暇だなぁと思っていると、携帯が鳴って着信を知らせた。相手は志乃で、「どうしたの?」と電話に出ると「神崎は?」と聞かれる。
「え、仕事に行ったけど?」
「······そうか」
「どうかした?何かあったの?」
胸がゾワゾワする。次の志乃の言葉を待つ前に、立ち上がった。
「······神崎が来ていない。」
「は?でも、もう家を出てから1時間は経ったよ?」
「立岡にお前に言われた番号を調べさせた。あれは神崎の父親だ。相良がカラスから神崎の父親のことを聞いたなら、カラスはそいつと繋がっているかもしれない。もしそうなら、危ない」
ガツンと思い切り頭を殴られたような衝撃だった。
探しに行かないと。急いで玄関まで向かったけれど、志乃の「ちゃんと聞け!!」と怒鳴り声が聞こえてハッとした。
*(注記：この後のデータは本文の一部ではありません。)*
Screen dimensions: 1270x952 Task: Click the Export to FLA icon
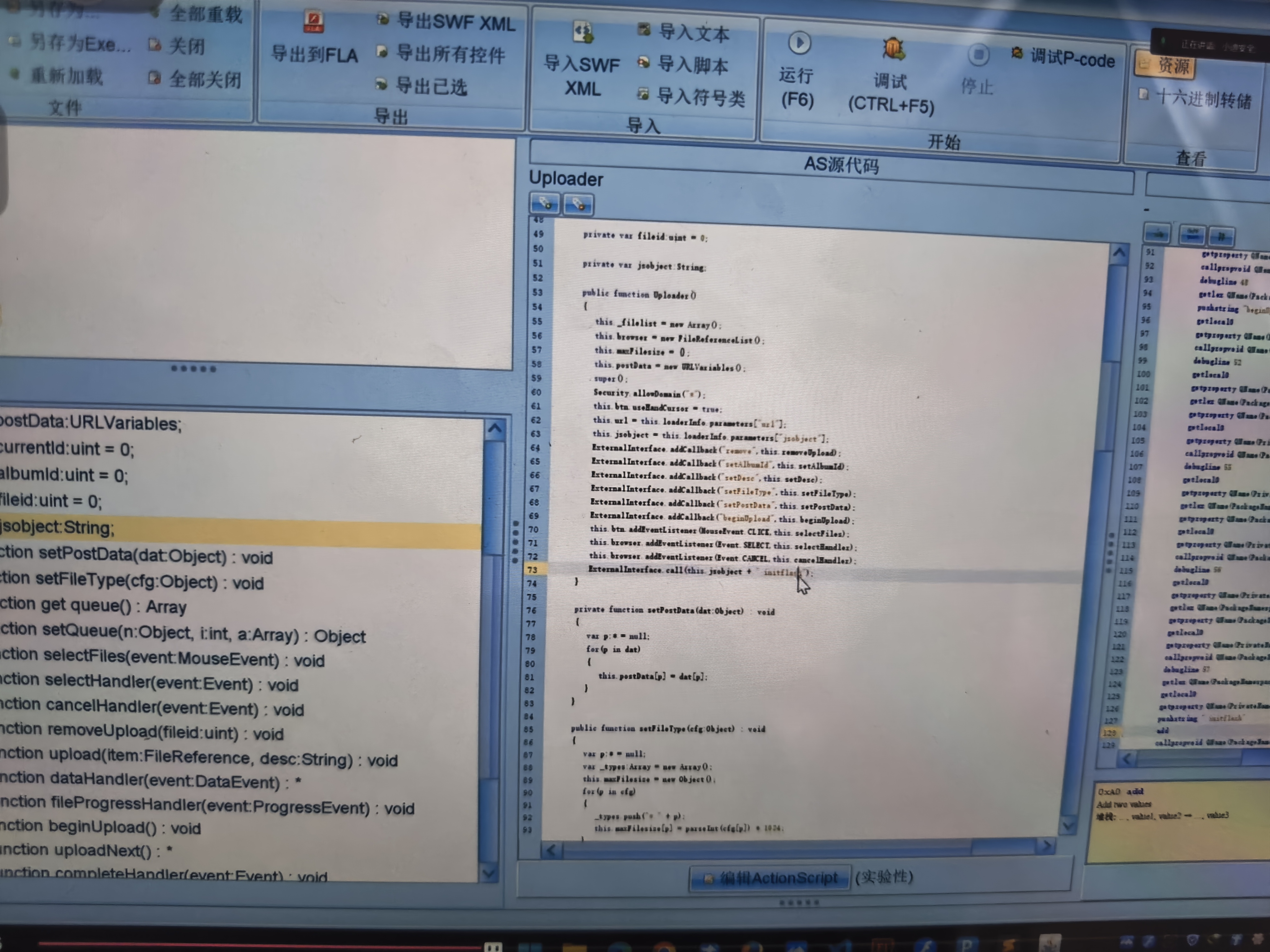[313, 22]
「今、立岡に調べさせてる。だから何かわかるまでそこにいろ。勝手な行動はするな。わかったか?」
「······い、彩葉が」
「ああ、すぐに見つけ出す。けど、それを悟られたら困る。組が混乱しているとなると相良の思うツボだ。今は組員には伝えない。俺達3人で動く。」
手が震えて、上手く返事ができたかはわからないけれど、とにかく何度も頷いた。
部屋に戻ってソファに腰を下ろす。
呼吸がどんどん浅くなる。苦しい。
「彩葉······」
無事に戻ってきてくれることだけを祈った。